En 2013, quand le notaire de Pierre-Louis Gilbert, mort le 11 juin 2011 à l’âge de 86 ans, le contacte pour lui annoncer que la commune de Châteauneuf-sur-Cher était bénéficiaire d’un legs testamentaire d’environ 300 000 €, William Pelletier, son maire, a marqué « un temps d’arrêt ». L’effet de surprise fut d’autant plus grand que le retraité, veuf et sans enfants, avait déjà, de son vivant, offert 150 000 francs pour aider ce village de 1 450 habitants, étranglé financièrement, à se relever.

Élu municipal depuis 1995, le maire n’était pas un intime de Pierre-Louis Gilbert, qui résidait dans sa commune natale, située à douze kilomètres de Châteauneuf-sur-Cher. En 1996, connaissant la situation économique du village, qui est passé tout près d’une mise sous tutelle par la préfecture du Cher, ce dernier était venu le voir pour lui proposer son aide sans « demander de contrepartie, sinon celle que, le moment venu, la mairie entretienne sa sépulture ». William Pelletier reste encore étonné et ému par ce geste « citoyen et désintéressé d’un homme discret, qui a travaillé toute sa vie aux établissements militaires de Bourges, et qui avait un solide noyau familial et amical dans la commune ».

Testament contesté

Pierre-Louis Gilbert, qui a passé les dernières années de sa vie dans une maison de retraite de Bourges, avait passé sous silence ses dispositions testamentaires. Né à Trouy, une commune voisine, l’homme n’a jamais caché son attachement pour Châteauneuf-sur-Cher, d’où venait sa maman. « Elle a vécu ici jusqu’à la fin de sa vie », témoigne William Pelletier, ancien infirmier libéral, qui a longtemps soigné la famille. Cette proximité pendant plus de quarante ans avec la population locale lui a permis de tisser des liens « de confiance, parfois d’amitié » avec ses patients. C’est sans doute ce qui explique que la commune a, au cours des deux dernières décennies, bénéficié de deux biens immobiliers, légués par des habitants sans descendants, souhaitant marquer leur attachement au village.

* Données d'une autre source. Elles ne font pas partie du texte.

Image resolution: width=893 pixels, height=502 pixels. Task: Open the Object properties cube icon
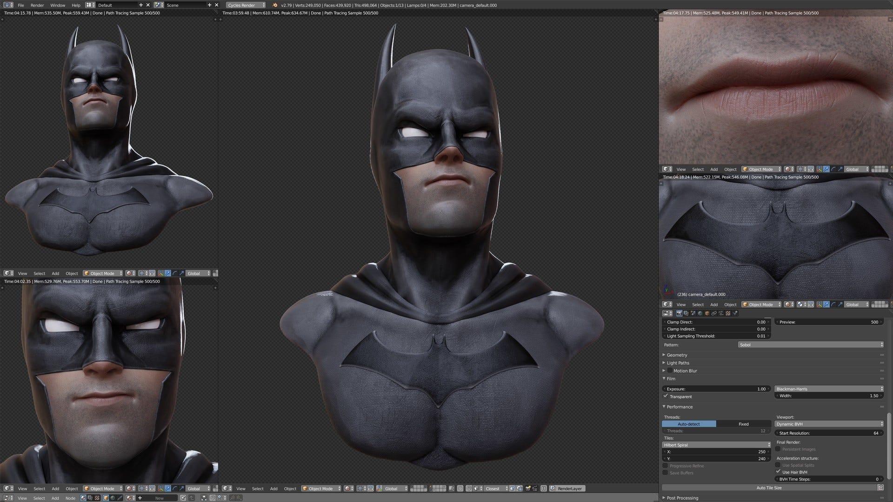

Le souhait de Pierre-Louis Gilbert n’a toutefois pas fait que des heureux. Ses héritiers – des cousins – ont contesté le testament, ce qui a donné lieu à trois ans de bataille juridique, jusqu’à ce que le tribunal de grande instance de Bourges ordonne le versement à la mairie de 288 788 €, auxquels s’est ajoutée « une somme de près de 15 000 €, qui correspond à la souscription d’une assurance-vie en notre faveur », précise le maire.

Remises à flot après dix années d’effort, les finances de la commune ont permis, depuis quelques années déjà, d’investir dans de nouveaux équipements publics comme un stade d’eau vive pour 25 millions d’euros, qui « génère de l’activité économique et touristique », et d’entretenir la basilique Notre-Dame-des-Enfants.

Apport « providentiel »

Grâce à cet apport « providentiel », William Pelletier a pu aller plus loin, faisant voter le ravalement de la façade de la mairie, la rénovation de la place de la Poste, la modernisation du système d’alimentation électrique de la basilique, le renouvellement de la signalétique des bâtiments et sites communaux et la réalisation de travaux d’accessibilité pour les personnes à mobilité réduite au centre socioculturel, à la mairie ainsi qu’au cabinet paramédical.

Une grande partie des 300 000 € reçus en 2017 a surtout été allouée à des projets dédiés à la jeunesse, « sans avoir à augmenter les impôts ». Le legs a ainsi permis d’engager la construction d’un gymnase et d’ajouter un skatepark. Inauguré en décembre, cet équipement, qui a trouvé sa place dans l’ancienne caserne des sapeurs-pompiers, redonnera du lustre au quartier, quelque peu laissé à l’abandon.

L’élu aimerait maintenant que l’un de ces bâtiments publics porte un jour le nom de ce « bienfaiteur pour la commune ». Il laisse néanmoins le conseil municipal choisir « de la forme que prendra cet hommage mérité ».